The media only widens the divide. Unlike in the past, when there were a few television stations that had to appeal to a wide swath of Americans, we now have hundreds of media outlets, each motivated to appeal to a certain societal niche.
Deggans suggests that television stations and other media outlets are motivated to appeal to only a certain segment of the population — the segment that is most interested in what they are presenting. To gain and keep an audience, the media draws people in and encourages them to reject their competitors. Intolerance of other viewpoints, stereotypes and bias are commonly used to achieve this goal.
We’d all like to think that we are savvier consumers than that. And ultimately, the solution to these divisions might be that we increase our awareness of the biases surrounding us.
At the same time, it’s essential to understand that no matter who you are, if you are exposed to situations that don’t accurately reflect reality, you become biased in your views. For example, if you watch the national news and see several stories in which African-Americans commit crimes against Caucasian women, you may develop a faulty belief that all African-Americans are dangerous to women. If you repeatedly hear opinion represented as fact, you will begin to believe those attitudes, often even in the face of contradictory facts.

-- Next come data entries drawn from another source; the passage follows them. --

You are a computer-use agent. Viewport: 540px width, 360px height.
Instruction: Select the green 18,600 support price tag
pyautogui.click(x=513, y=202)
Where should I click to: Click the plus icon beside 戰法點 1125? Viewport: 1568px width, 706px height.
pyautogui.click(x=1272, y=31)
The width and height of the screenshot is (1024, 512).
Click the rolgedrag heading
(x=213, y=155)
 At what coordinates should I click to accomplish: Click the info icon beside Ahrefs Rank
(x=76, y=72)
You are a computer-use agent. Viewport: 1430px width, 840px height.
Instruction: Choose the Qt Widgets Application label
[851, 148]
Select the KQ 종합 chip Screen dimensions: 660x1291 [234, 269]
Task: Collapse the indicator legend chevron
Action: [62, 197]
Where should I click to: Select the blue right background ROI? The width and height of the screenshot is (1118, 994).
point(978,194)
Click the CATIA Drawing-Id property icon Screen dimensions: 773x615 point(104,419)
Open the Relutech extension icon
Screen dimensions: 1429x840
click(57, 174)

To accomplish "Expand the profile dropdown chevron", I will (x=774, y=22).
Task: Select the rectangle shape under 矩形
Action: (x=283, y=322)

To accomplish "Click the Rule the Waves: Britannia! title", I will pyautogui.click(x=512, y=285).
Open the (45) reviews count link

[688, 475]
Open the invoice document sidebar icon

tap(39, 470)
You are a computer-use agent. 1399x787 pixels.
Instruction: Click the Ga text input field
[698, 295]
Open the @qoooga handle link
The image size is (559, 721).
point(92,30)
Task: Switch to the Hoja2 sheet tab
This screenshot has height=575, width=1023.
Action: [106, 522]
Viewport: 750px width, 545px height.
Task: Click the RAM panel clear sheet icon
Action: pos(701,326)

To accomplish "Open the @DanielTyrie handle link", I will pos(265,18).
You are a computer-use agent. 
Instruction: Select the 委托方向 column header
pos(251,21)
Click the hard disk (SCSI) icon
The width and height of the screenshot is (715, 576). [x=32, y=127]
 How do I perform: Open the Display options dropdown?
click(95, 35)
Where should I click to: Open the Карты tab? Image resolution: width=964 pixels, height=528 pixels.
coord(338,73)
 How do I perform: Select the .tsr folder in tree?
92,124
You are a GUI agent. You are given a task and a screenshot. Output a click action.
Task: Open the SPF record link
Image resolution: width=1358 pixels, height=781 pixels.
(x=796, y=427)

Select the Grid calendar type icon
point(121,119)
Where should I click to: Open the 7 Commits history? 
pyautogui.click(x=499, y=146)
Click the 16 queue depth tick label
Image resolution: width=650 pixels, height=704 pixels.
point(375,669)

We don’t become biased because we are weak. It is simply how our brains are wired to work.
Deggans suggests that we need to restart the conversation about our differences in a nonthreatening way that might achieve something. He recommends setting boundaries before beginning these types of conversations. For example, one boundary might be not to engage in attacks.
Talking about race and culture is vital to understanding each other, says Deggans. Everyone must feel they can be a part of the conversation, but the conversation must be conducted with sensitivity and openness.